СС. Я не возражаю. Я думаю, что творчество писателя должно соответствовать какому-то шаблону жанра. Это может быть и новый жанр. Я не думаю, что роман умер, но хотелось бы чего-то нового, нового вида какого-то текста.
ДГ. Но он прав, что у вас повествовательный элемент играет не такую уж сильную роль?
СС. Да, повествовательный элемент меня не интересует, и я нахожу этому объяснение где-то в себе, в своей философии. Я считаю, что жизнь сама-то бессюжетна. Литература, она не об этом. Роман, он не об этом. Как очень хорошо сказал об этом Бродский в вашем интервью с ним.
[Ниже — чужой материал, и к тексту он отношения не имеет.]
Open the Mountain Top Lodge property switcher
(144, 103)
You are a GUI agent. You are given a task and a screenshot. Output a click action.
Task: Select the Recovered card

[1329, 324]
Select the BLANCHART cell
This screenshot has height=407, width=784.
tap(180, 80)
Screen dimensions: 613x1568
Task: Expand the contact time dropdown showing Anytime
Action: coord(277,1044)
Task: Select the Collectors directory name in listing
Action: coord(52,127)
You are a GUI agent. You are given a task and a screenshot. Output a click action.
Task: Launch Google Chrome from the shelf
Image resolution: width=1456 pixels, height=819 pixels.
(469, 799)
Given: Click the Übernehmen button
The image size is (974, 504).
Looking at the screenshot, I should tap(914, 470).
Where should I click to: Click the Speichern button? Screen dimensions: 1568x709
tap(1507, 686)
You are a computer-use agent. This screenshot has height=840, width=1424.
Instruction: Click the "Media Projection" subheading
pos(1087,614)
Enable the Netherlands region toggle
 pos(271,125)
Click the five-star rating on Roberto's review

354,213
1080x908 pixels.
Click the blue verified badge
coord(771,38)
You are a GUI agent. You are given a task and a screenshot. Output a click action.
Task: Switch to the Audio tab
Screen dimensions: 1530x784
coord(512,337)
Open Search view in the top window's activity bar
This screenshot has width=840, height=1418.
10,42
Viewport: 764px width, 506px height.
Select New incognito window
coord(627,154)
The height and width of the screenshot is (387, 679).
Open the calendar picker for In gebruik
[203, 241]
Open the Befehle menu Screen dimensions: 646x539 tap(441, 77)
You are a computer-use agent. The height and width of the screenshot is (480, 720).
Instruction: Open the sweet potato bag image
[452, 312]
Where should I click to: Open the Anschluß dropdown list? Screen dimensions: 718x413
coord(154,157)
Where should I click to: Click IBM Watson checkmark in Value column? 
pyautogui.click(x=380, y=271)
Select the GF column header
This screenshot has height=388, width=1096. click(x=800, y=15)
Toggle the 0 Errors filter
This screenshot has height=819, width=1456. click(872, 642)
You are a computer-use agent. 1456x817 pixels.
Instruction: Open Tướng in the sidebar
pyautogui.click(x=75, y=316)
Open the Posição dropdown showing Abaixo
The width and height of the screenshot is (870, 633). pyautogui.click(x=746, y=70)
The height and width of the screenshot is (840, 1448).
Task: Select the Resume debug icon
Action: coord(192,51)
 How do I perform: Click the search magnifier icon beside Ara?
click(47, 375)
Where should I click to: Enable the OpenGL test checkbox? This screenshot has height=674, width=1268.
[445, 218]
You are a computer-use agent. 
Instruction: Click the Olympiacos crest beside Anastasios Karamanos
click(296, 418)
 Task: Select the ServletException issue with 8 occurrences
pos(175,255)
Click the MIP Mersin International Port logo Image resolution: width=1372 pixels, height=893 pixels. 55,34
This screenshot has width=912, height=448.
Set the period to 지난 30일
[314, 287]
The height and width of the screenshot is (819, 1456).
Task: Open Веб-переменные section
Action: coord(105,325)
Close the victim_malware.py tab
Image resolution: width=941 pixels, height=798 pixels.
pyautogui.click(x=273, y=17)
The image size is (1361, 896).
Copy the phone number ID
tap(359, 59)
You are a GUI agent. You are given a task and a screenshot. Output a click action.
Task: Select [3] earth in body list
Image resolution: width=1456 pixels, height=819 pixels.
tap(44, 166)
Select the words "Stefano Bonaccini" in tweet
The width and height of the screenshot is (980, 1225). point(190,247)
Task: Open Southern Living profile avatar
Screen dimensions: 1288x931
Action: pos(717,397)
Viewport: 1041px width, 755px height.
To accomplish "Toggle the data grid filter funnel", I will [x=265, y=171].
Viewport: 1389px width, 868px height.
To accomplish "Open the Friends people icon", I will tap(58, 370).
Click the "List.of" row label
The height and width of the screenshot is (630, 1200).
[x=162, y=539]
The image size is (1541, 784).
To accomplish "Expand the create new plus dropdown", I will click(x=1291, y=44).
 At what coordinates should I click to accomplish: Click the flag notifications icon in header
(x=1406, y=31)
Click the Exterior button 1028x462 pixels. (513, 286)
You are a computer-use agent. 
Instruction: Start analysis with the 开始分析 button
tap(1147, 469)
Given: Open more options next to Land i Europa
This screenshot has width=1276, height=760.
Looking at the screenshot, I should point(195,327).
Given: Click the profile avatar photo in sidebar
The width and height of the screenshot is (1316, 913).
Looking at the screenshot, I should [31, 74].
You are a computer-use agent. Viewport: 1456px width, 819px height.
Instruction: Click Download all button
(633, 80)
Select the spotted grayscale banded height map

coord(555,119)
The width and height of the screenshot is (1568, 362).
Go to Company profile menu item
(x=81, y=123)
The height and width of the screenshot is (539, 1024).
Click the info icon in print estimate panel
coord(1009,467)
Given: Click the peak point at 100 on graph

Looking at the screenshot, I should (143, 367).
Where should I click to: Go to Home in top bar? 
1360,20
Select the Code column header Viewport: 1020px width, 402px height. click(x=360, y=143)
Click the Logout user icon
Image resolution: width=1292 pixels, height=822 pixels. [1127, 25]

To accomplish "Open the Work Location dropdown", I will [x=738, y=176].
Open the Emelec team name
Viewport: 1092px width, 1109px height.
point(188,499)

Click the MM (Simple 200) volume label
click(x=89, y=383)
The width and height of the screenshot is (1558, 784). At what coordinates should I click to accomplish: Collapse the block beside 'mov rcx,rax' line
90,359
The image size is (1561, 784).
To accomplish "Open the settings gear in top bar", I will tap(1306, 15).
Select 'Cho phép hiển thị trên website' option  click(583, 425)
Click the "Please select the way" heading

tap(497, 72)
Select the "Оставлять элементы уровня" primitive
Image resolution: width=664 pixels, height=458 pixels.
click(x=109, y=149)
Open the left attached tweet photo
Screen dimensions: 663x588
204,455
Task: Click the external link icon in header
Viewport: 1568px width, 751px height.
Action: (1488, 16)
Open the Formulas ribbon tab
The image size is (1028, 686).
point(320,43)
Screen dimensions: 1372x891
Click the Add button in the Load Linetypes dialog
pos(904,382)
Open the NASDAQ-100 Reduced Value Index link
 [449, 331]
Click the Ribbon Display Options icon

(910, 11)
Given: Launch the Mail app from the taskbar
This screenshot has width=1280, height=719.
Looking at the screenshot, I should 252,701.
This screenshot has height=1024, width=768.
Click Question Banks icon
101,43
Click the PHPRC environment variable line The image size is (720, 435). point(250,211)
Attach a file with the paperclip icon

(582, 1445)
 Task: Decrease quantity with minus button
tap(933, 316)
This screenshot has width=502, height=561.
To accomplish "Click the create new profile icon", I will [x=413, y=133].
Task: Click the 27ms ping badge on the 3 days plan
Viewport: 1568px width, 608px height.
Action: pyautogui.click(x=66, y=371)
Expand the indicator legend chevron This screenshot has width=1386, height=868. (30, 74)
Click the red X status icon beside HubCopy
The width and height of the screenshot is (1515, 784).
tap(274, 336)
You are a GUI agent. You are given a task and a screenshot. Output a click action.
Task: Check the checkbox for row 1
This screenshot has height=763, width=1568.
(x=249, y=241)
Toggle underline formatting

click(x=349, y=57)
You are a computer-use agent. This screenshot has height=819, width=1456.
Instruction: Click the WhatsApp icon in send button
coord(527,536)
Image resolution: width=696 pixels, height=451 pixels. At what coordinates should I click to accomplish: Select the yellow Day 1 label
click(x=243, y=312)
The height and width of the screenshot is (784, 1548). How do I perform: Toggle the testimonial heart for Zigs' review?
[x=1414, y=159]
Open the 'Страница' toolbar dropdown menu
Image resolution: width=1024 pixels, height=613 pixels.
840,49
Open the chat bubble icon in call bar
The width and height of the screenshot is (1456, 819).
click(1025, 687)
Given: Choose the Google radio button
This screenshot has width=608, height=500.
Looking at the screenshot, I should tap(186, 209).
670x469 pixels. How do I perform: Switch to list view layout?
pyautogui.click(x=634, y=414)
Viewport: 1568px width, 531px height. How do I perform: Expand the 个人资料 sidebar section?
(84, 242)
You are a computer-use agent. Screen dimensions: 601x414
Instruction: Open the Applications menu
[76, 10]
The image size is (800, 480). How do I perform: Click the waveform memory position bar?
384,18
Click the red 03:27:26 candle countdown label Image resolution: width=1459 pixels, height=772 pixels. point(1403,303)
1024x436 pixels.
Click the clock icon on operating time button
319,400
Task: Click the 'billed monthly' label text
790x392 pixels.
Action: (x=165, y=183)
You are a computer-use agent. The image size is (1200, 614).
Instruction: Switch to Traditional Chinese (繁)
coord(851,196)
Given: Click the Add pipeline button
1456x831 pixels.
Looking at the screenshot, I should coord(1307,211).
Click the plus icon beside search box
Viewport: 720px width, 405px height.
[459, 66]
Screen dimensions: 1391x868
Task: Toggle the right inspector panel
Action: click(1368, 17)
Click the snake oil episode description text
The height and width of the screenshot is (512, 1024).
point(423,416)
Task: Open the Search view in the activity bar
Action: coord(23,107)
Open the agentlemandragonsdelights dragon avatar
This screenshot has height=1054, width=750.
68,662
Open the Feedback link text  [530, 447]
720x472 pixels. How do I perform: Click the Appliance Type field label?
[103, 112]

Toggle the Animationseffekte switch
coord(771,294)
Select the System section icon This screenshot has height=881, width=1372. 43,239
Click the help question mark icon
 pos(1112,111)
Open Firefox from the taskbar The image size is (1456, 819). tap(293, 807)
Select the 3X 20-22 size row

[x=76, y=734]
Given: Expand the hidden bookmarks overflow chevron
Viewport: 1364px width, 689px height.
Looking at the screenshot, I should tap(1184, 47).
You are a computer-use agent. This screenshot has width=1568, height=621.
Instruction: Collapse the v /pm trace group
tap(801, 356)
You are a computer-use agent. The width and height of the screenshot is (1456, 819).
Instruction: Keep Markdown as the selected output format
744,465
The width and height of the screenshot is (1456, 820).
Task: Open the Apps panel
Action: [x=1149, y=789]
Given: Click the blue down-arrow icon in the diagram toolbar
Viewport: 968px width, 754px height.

ДГ. Опять из "Палисандрии": "И все-таки в целом история есть типичная кантовская вещь в себе. Если не замечать известной апокалиптичности интонации, то прежде всего отмечаешь тот не случайный, быть может, факт, что она преисполнена скрупулезно датированных, но незнакомых и непознаваемых происшествий. Взятые в отдельности, они озадачивают; вкупе - обескураживают. В результате не знаешь, что и подумать, - тревожишься - ожидаешь дурных известий - посматривая на дорогу - оглядываешься - удваиваешь посты. Но поскольку надо как-то определиться, встать в мало-мальски ученый строй, подравняться, то принимаешь волевое решение и формулируешь кредо. Я лично решил для себя полагать и могу поклясться, что история есть процесс непрестанной, хоть плавной ломки". Вы так рассматриваете ваши романы, не правда ли?
СС. Можно и так. В этом нашло отражение мое отношение к истории, скорее. Мое отношение, которое отразилось - преломилось - в призме моего героя. Это сугубо мое отношение, которое преломилось в призме героя моего.
ДГ. И все-таки это кантовская "вещь в себе". Это вы о ваших произведениях писали?
СС. Нет, я имел в виду только историю, увиденную глазами героя. Но я понимаю, что вы хотели сказать, что это в моем романе, это вещь, замкнутая на себе. Мои книги можно так рассматривать. Я не возражаю. У меня нет какого-то специального отношения к этим вещам. Я просто делаю то, что могу.
ДГ. А Саша Соколов - русский писатель или писатель-космополит? Я вижу тут влияние Борхеса, Джойса, Набокова, может быть, Кафки. С другой стороны, все ваши темы русские.
СС. Да, я думаю, я прежде всего писатель русского языка, то есть писатель, пишущий по-русски в своего рода культурном вакууме.
Сейчас меня начинают обвинять в том, что я говорю, что на Западе нет культуры. Нет, я этого не говорю. Я просто говорю, что писателю необходимо энергетическое поле, некое силовое, что ли, поле для того, чтобы он мог успешно работать. В эмиграции, и особенно в первые годы, очень трудно оттого, что ты не можешь найти контакт с этим полем. То есть я верю и чувствую, что есть определенные земли, в частности в России. В этом отношении для меня, русского человека, она лучше. Россия в этом отношении земля сильная. И на Западе есть такие Земли, скажем, Израиль или Вермонт, которые человека держат, дают ему соки какие-то. Я в это верю, я это чувствую. Из-за того, что я работаю в русской литературе, то есть пишу на русском языке, конечно, трудно найти здесь соответствующую среду. Приходится создавать самому все это поле, окружать себя полем русского языка. И вот для этого требуются какие-то усилия.